The party Republican Proposal expressed through its think tank led by María Eugenia Vidal that while it supports President Milei in supporting the United States and Israel, it warned against a carte blanche alignment with those two countries, which could endanger Argentina's national security, especially of the Jewish Argentine community. The chairman of Argentina's state-owned energy company YPF, Horacio Marín, said that while prices have been affected by the war, Argentina should keep working and remain aligned with the United States because Argentina could become a safe energy provider for the world in case the conflict widens in the Middle East. Marín assured that market rules are important to attract investment in Argentina and profit on the war in Iran. Daniel Dreizzen, the CEO of Aleph Energy, shared and endorsed Marín's position, assuring that Argentina can become a safe provider of energy amid the war.

Conversely, Carlos Pagni, a journalist for La Nación, wrote that Argentina's support for the United States, beyond President Milei's pro-American views, is also influenced by the economic dependence of Argentina on good relations with the United States and the issue of debt and loans, handled by Minister of Economy Luis Caputo with US Secretary of the Treasure Scott Bessent. Pagni criticized Milei and his government for involving Argentina in a war while cutting benefits and social assistance to pensioners and potentially causing a harmful effect on the country's economy.

Marc Zell, the chairman of Republicans Overseas Israel and vice-chair of Republicans Overseas wrote that Argentina is willing to send ships to assist US troops but that the British government opposes the move because of the issue of the Falkland Islands.

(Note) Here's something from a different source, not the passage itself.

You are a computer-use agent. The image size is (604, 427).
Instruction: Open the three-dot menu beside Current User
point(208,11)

Zell added that President Trump should reconsider the US position on the Falkland Islands sovereignty dispute, accusing the United Kingdom of taking a "cowardly position" regarding the Iran war.

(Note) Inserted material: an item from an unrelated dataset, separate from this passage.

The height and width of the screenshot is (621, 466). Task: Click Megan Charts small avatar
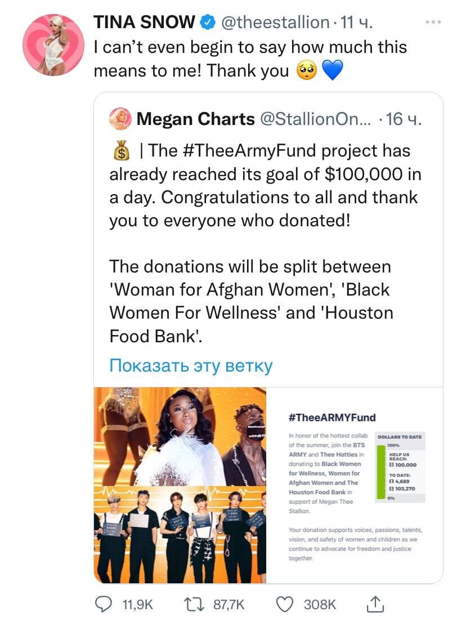point(122,119)
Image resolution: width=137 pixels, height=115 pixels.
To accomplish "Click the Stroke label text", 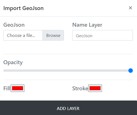I will 80,88.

Israeli Foreign Minister Gideon Sa'ar welcomed the decision to expel Iran's charge d'affaires Mohsen Soltan Tehrani, celebrating Argentina's decision. The US Bureau of Western Hemisphere Affairs praised Argentina's decision to expel the Iranian charge d'affaires, adding that the US "knows who our friends are," highlighting Argentina's position throughout the war as "firm" and "unequivocal."

The Iranian government stated through the Foreign Ministry representative for the Americas, condemning Argentina's support for the US and Israel. The chief of the region's office, Zahra Ershadi, said that Argentina's support for the "military aggression of the US and the Zionist regime" will carry international responsibility for Argentina. Ershadi further added that Milei's remarks were "anti-Iranian" and accused Milei of using the war in Iran to divert attention from corruption cases within his government.

On 24 April 2026, Reuters published a note alleging that the United States would consider supporting Argentina's claim on the Falkland Islands as a retaliation against the UK over "lack of support" for the war efforts against Iran.